§ What is needed: Every line from the one containing "Click red segment of STEP A bar" to the one containing "The image size is (2283, 1296)." in the records below, both included, must be set down exactly, and no other line.

§ Data supplied:
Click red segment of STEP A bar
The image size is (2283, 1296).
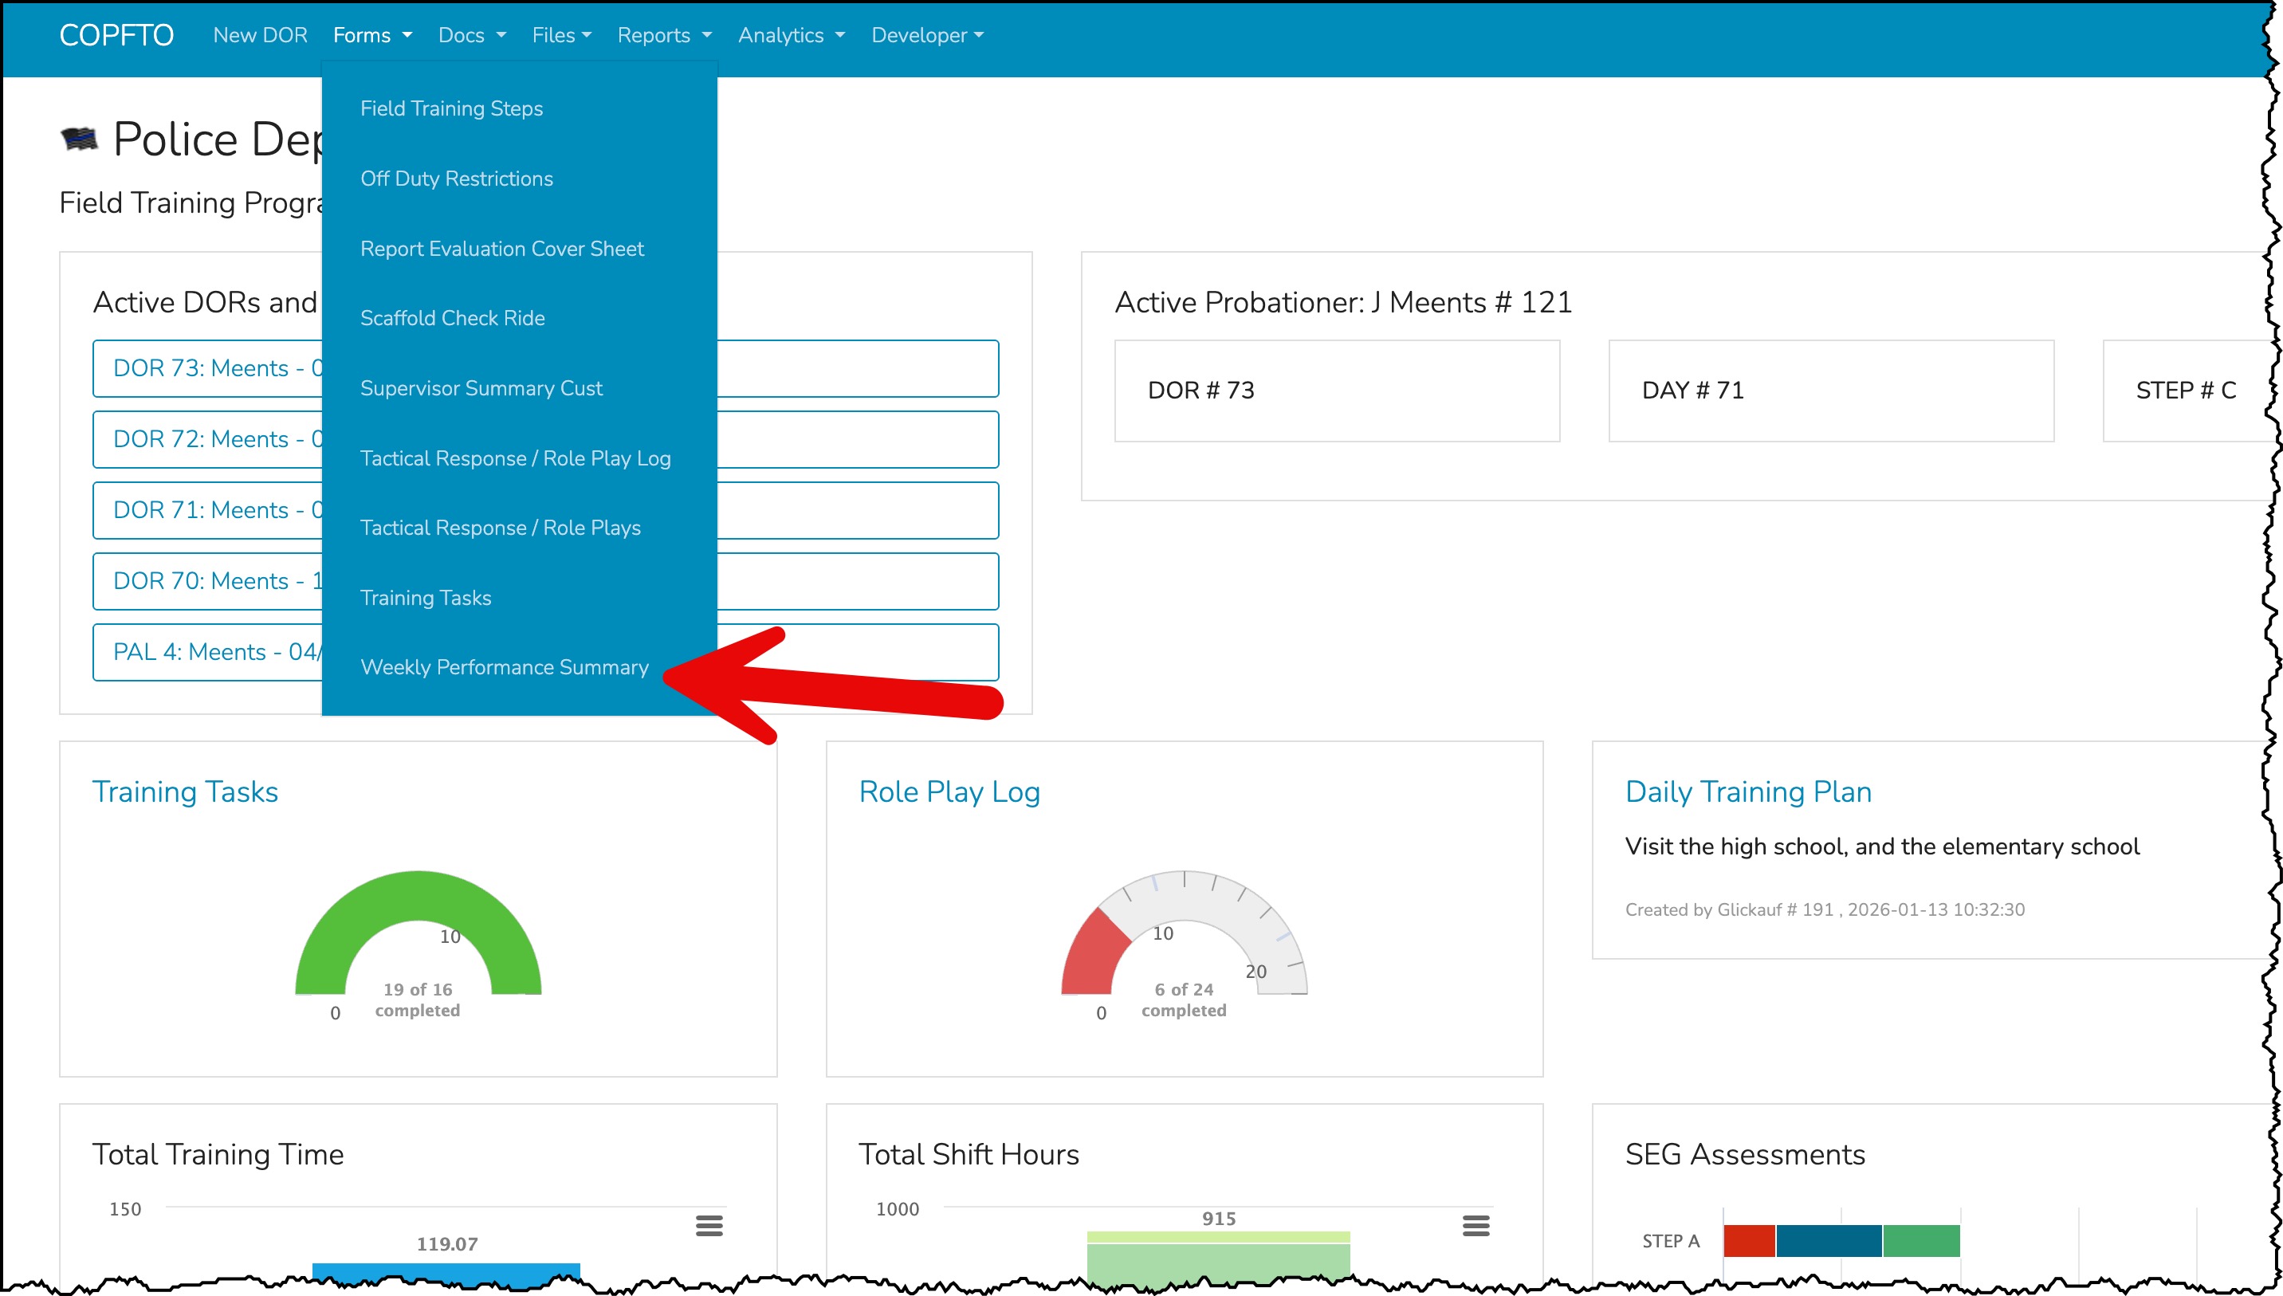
* * *
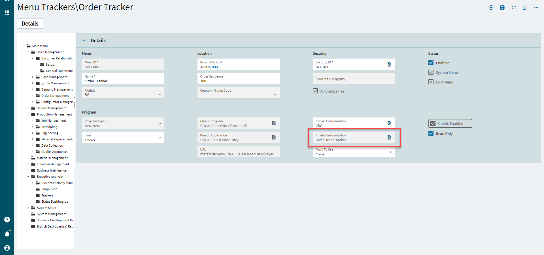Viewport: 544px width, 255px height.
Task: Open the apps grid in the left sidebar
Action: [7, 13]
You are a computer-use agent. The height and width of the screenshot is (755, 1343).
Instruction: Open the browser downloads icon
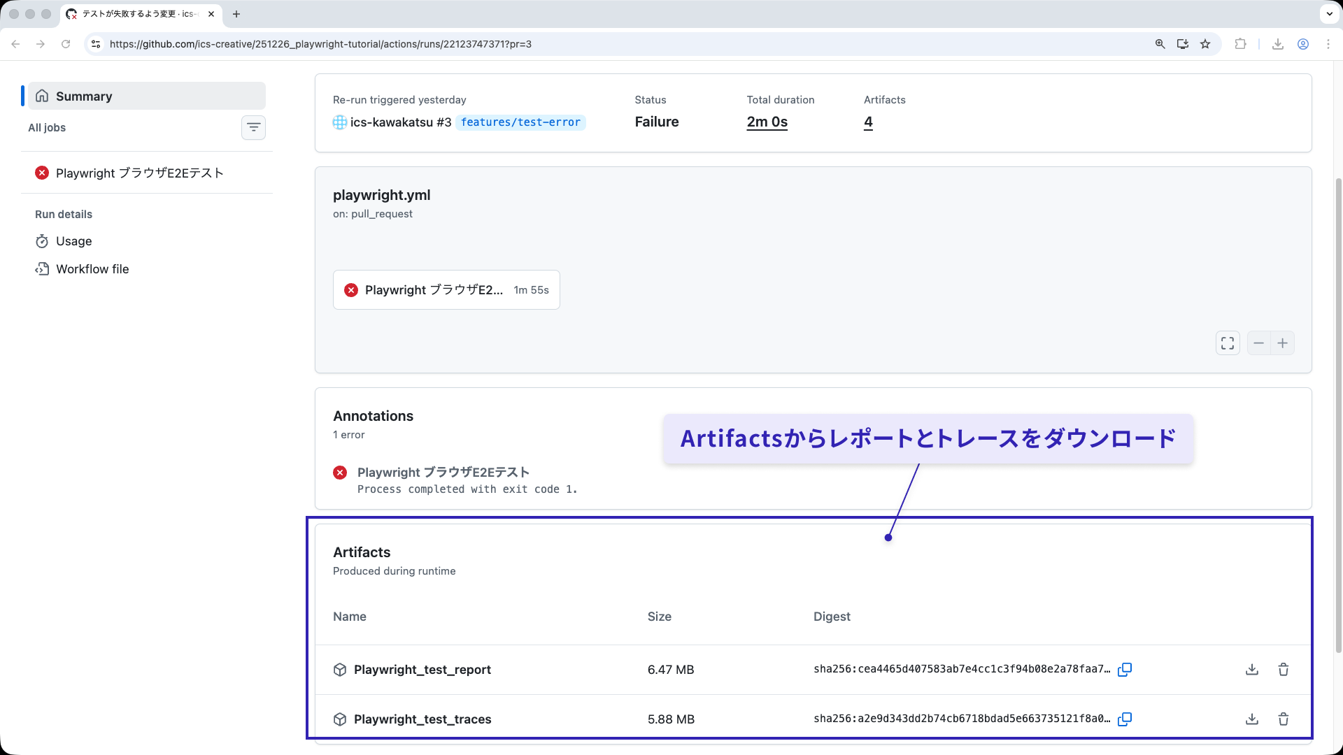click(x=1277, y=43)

§ Answer box:
Click red segment of STEP A bar
The image size is (2283, 1296).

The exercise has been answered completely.